Tarantulas - the truth behind their evil image

Tarantulas are the movie stars of the spider world. 

They are cast in films when things hairy, scary and deadly are needed. But despite their appearance and reputation, bites from these spiders usually cause little harm.

So how did they get such a bad reputation?

The myth

The Tarantula story starts way back.

In 1370, in a small town called Taranto in southern Italy a strange and mysterious epidemic broke out for which the only cure seemed to be wild dancing and music. Occurring every summer for three hundred years, this disease was thought to be caused by the bite of a large, hairy Wolf Spider (Lycosa tarantula), which became known as a Tarantula.

In the 1600s, people discovered that these spiders were virtually harmless. Many then concluded that the whole phenomenon of Tarantism was simply an excuse far a wild party. However, it is now suspected that a spider was involved and the real culprit was a European relative of the Redback or Widow Spider.

The reality

As Europeans colonised the world, they saw even bigger and hairier spiders, and called them Tarantulas too. As a result, many large and hairy spiders are now commonly, but incorrectly, called Tarantulas. The only true Tarantulas are the large spiders of the family Theraphosidae. Some examples of spiders from this family include:

  • Brazilian Salmon Tarantula (Lasiodora parahybana)
  • King Baboon Spider (Citharischius crawshayi)
  • Goliath Birdeater Tarantula (Theraphosa blondi)
  • Pinktoe Tarantula (Avicularia avicularia)
  • Mexican Redknee Tarantula (Euathlus (Brachypelma) smithi)
  • Whistling Spider (Selenocosmia crassipes)

More about true tarantulas

Brazilian Salmon Tarantula (Lasiodora parahybana)
  • Where they live: wandering around and in burrows on the ground in the tropical rainforests of Brazil
  • Favourite foods: insects and frogs
  • Special features: one of the largest Tarantulas known
  • Temperament: aggressive; will bite and throw off barbed hairs from their abdomen when annoyed.
King Baboon Spider (Citharischius crawshayi)
  • Where they live: in burrows arround the roots of Acacia trees in the scrubby grasslands of Tanzania, Kenya and Uganda
  • Favourite foods: insects and small vertebrates like lizards
  • Special features: large with thick legs; may use their strong back legs for digging.
  • Temperament: aggressive; defend themselves by making a hissing sound and by biting.
Goliath Birdeater Tarantula (Theraphosa blondi)
  • Where they live: in burrows in the rainforests of north-eastern South America, one of the wettest places in the world
  • Favourite foods: small vertebrates like frogs and mice, as well as insects. Despite their name, they are not known to eat birds.
  • Special features: the largest spiders in the world
  • Temperament: aggressive; throw off barbed hairs and make a hissing noise when annoyed.
Pinktoe Tarantula (Avicularia avicularia)
  • Where they live: on trees and shrubs in rainforests and roof eaves of houses in South America
  • Favourite foods: mostly insects
  • Special features: very hairy and fuzzy looking with pink-orange toes
  • Temperament: quiet and fairly tolerant; will live in groups if there is enough space.
Mexican Redknee Tarantula (Euathlus (Brachypelma) smithi)
  • Where they live: in burrows and under rocks in the dry Pacific coastal region of Mexico
  • Favourite foods: large insects
  • Special features: colourful, live for more than 20 years and are easy to keep, so they are popular as pets and movie stars.
  • Temperament:very docile spiders but throw off barbed hairs from the abdomen when annoyed
  • Over-collecting has endangered these spiders. Their collection and trade is now regulated under international agreements.
Whistling Spider (Selenocosmia crassipes)
  • Where they live: in burrows in a variety of habitats in tropical north-eastern Australia and Papua New Guinea
  • Favourite foods: mostly insects and small vertebrates like frogs
  • Special features: like all of Australia's Tarantulas, they rub their mouthparts together to make a hissing or 'whistling' noise.
  • Temperament: quite aggressive; defend themselves by making a hissing noise and by biting. Although bites are rare, effects of the venom on humans may be quite severe.
----
Using the tarantula text, explain in one to three sentences why many large, hairy spiders are now called Tarantulas even though they are not true Tarantulas. None of these lines have anything to do with the tarantula text.

**Recorded information**
----
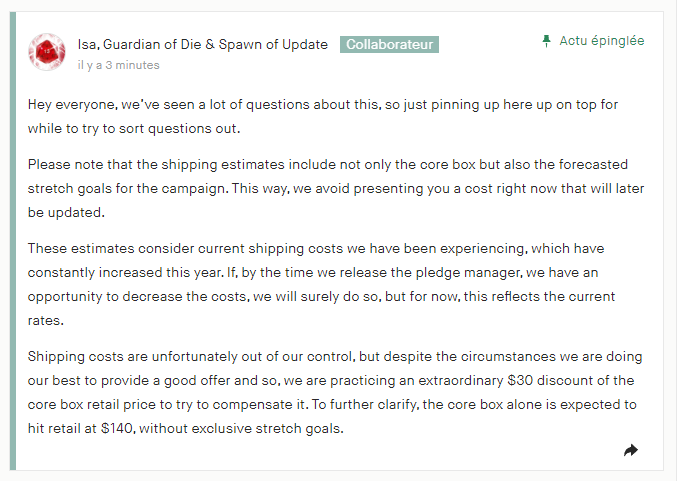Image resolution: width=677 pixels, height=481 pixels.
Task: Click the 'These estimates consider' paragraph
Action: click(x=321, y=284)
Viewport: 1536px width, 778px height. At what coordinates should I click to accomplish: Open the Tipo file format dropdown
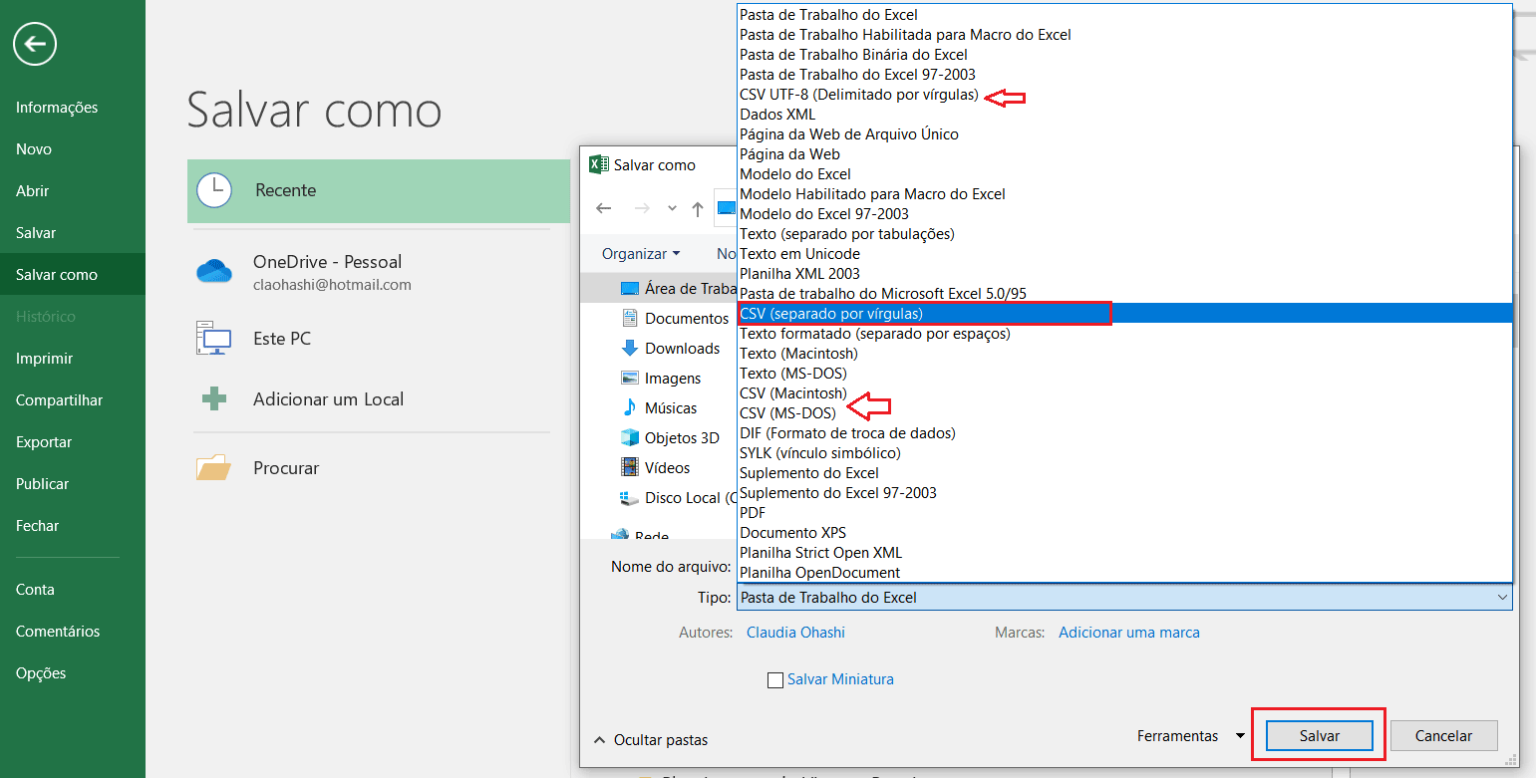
----
**Your response**
As Europeans colonized the world, they saw even bigger and hairier spiders and called them Tarantulas too. As a result, the name is now commonly but wrongly used for many large, hairy spiders. Only the large spiders of the family Theraphosidae are true Tarantulas.